En efecto, la pandemia del coronavirus ha facilitado que la humanidad subraye los matices que hay entre la justicia y el derecho, el orden natural y la codificación de las leyes, inclinándose por la epiqueya como acción hermenéutica que le permite al hombre liberarse de la letra de la ley, en favor del espíritu de la virtud de la justicia, entendida como aplicación de la sindéresis que nos dicta la conciencia.

Al romperse el ordenamiento jurídico y legal positivo a causa del peligro de muerte por coronavirus que motiva las medidas preventivas y curativas de la pandemia, las autoridades han anchado su espacio de trabajo, ya sea para arbitrar medidas que rozan con la dictadura férrea, ya sea para optar por la discrecionalidad humanista que comprende el sentido profundo de la vida.

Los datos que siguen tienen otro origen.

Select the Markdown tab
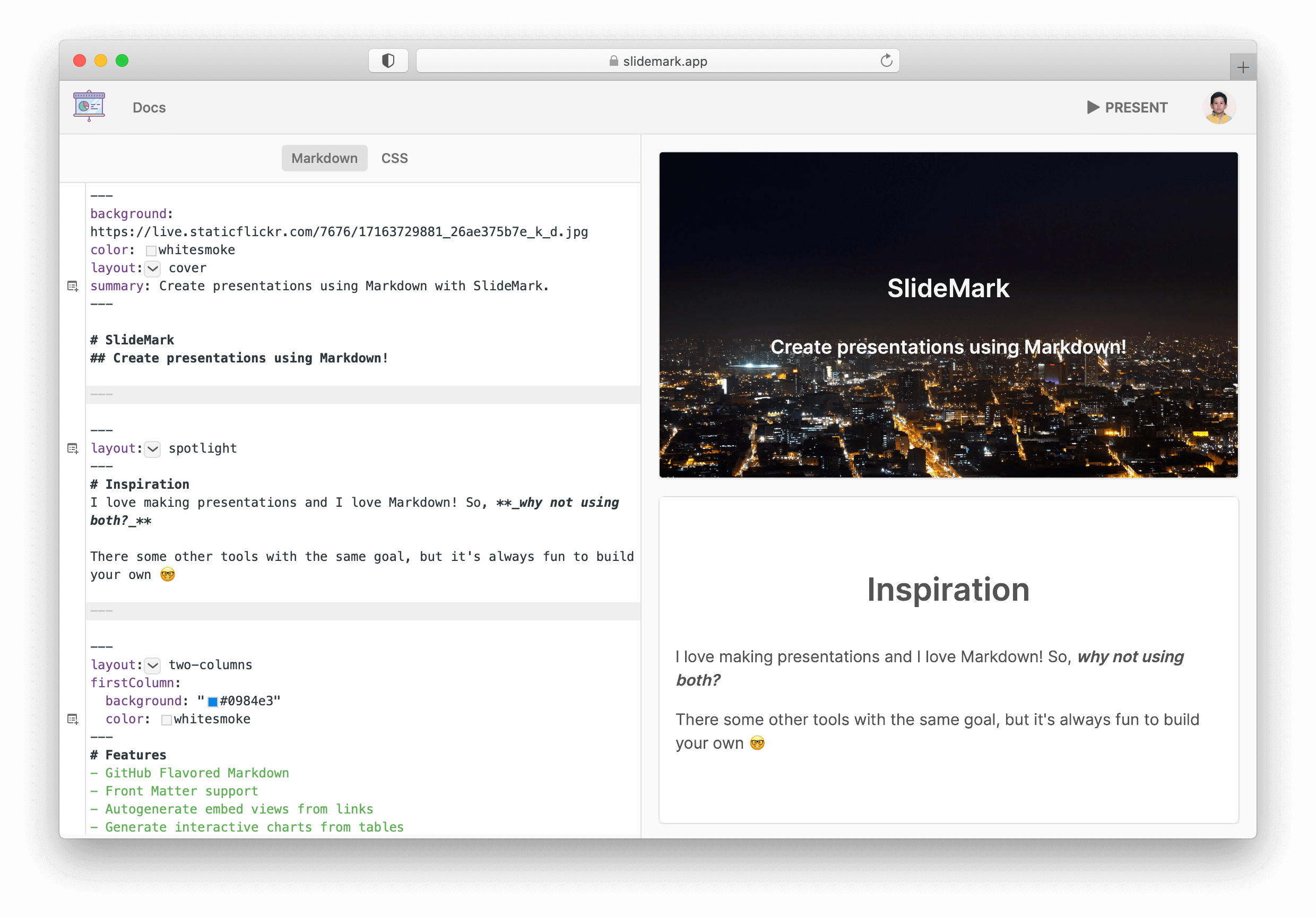 tap(324, 158)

En el caso de la toma de medidas autoritarias, la población desea que acaben cuanto antes, por mucho que comprenda la razón por las que han sido tomadas, y malgrado toleradas por la población. En el caso de las medidas inclinadas por solidaridad natural, tenemos medidas más morales que legales, para eximir la observancia literal de leyes positivas, que no es razonable aplicar ante el dolor de los enfermos y las muertes prematuras, inclinándose así la autoridad a ser fiel al espíritu auténtico del legislador. Al cerrar el primer cuatrimestre del 2020 habían fallecido 233 mil personas en el mundo y 1,045 en el Perú.

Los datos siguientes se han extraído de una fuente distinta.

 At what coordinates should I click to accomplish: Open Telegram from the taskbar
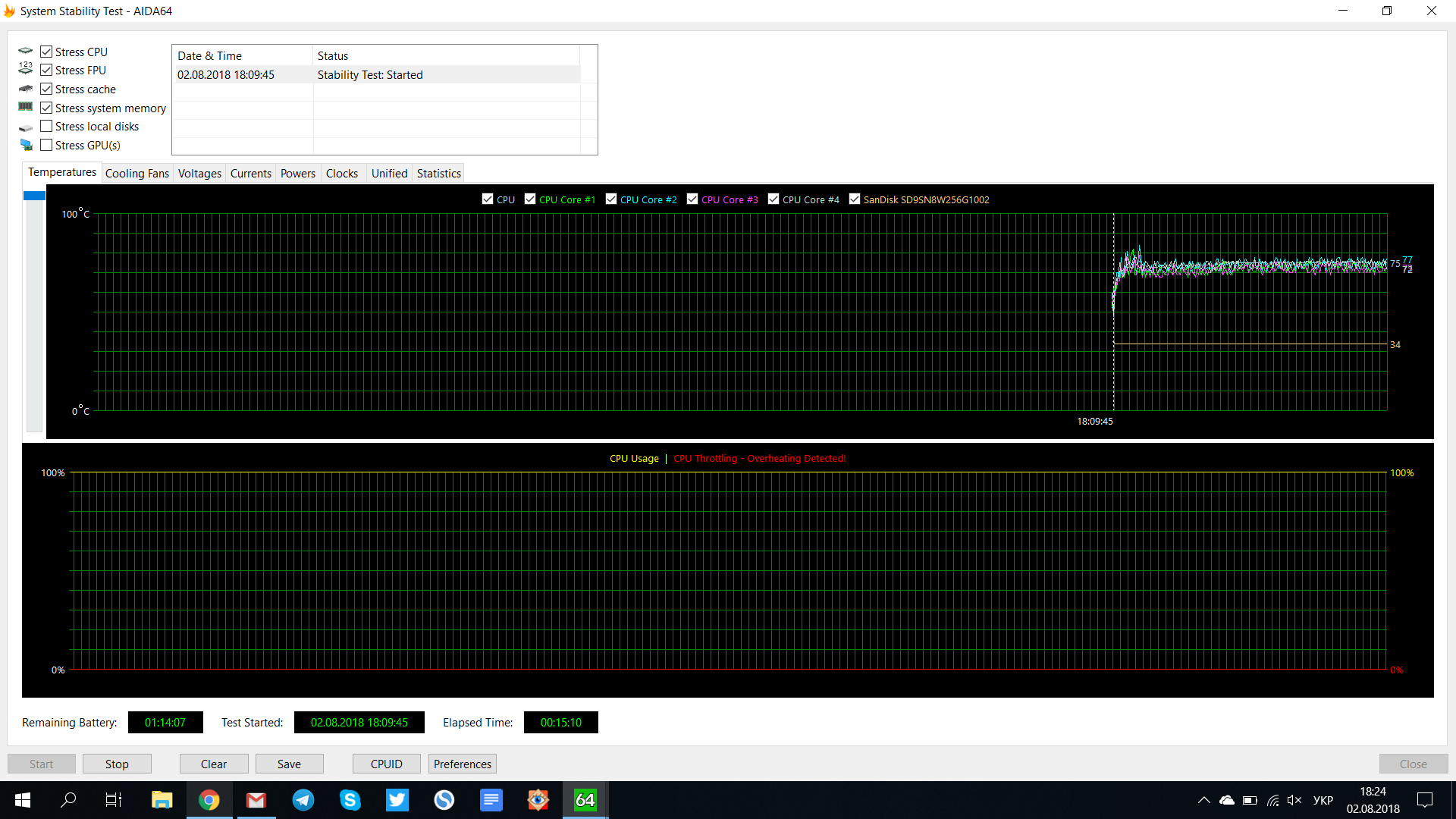[303, 800]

Platón entendió bien el sentido de la epiqueya, como el derecho a anteponer el ejercicio de la prudencia antes que el ejercicio de la justicia, en las relaciones humanas, en su libro Político. Sin embargo, temeroso de que se abusara de la arbitrariedad en el uso de la epiqueya, recomendó procurar normalmente el acatamiento fiel a las leyes, aún cuando se trate de situaciones límite no contempladas en ella, en su libro Las Leyes.

Aristóteles pensaba que las leyes no pueden abarcar todas las situaciones posibles, pese a que van dirigidas a todos y que, por tanto, se hace necesario recurrir a la prudencia para decidir qué hacer en algunos casos límites e incluso contrariar la ley. Actuar así no es una debilidad sino más bien una corrección de la ley misma. Si la ley es justa, afirma, la buena aplicación de la epiqueya es todavía más justa.

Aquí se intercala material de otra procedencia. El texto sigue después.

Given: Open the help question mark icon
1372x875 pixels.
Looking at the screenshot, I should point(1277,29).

Si estábamos atrapados por el odio político y ahora lo estamos por el miedo instintivo, ojalá que pasada esta situación de emergencia, sepamos vivir en el Perú sin odio político y sin miedo a la enfermedad, es decir, con solidaridad y magnanimidad, con epiqueya. La alegría es muchas veces consecuencia de la epiqueya, como la tristeza lo es del empecinamiento por aplicar irracionalmente la letra de la ley, caiga quien caiga. Apostemos por la alegría.